6. Magazine newsstand sales are stored in attachment titled Circulation. For that data, Regression Sum of Squares (SSR) = 130,301.41 and Total Sum of Squares (SST) = 144,538.64.

a. Determine the coefficient of determination, r2, and interpret its meaning.

b. Determine the standard error of the estimate.

c. How useful do you think this regression model is for predicting audited sales?

7. You are testing the null hypothesis that there is no linear relationship between two variables, X and Y. From your sample of n=10, you determine that r = 0.80.

a. What is the value of the t test statistic t stat?

b. At the 0.05 level of significance, what are the critical values?

c. Based on your answers to (a) and (b), what statistical decision should you make?

8. You are testing the null hypothesis that there is no linear relationship between two variables, X and Y. From your sample of n = 20, you determine that SSR = 60 and SSE = 40.

a. What is the value of F stat?

b. At the 0.05 level of significance, what is the critical value?
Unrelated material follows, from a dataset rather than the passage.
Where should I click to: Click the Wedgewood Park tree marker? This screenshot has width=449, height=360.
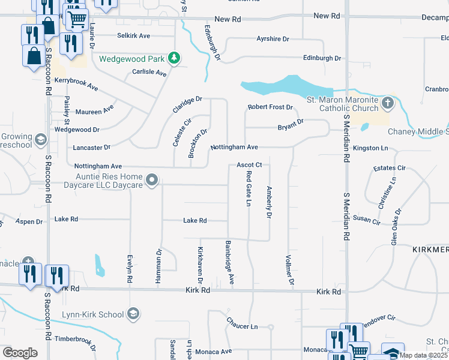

c. Based on your answers to (a) and (b), what statistical decision should you make?

d. Compute the correlation coefficient by first computing r2 and assuming b1 is negative.

e. At the 0.05 level of significance, is there a significant correlation between X and Y?

9. In problem (5) the data is stored in the spreadsheet titled Rent. Using the results of that problem,

a. At the 0.05 level of significance, is there evidence of a linear relationship between the size of the apartment and the monthly rent?

b. construct a 95% confidence interval estimate of the population slope, B1.

10. The attached spreadsheet titled CoffeeDrink represent the calories and fat (in grams) of 16-ounce iced coffee drinks at Dunkin' Donuts and Starbucks.

a. Compute and interpret the coefficient of correlation, r.

b. At the 0.05 level of significance, is there a significant linear relationship between calories and fat?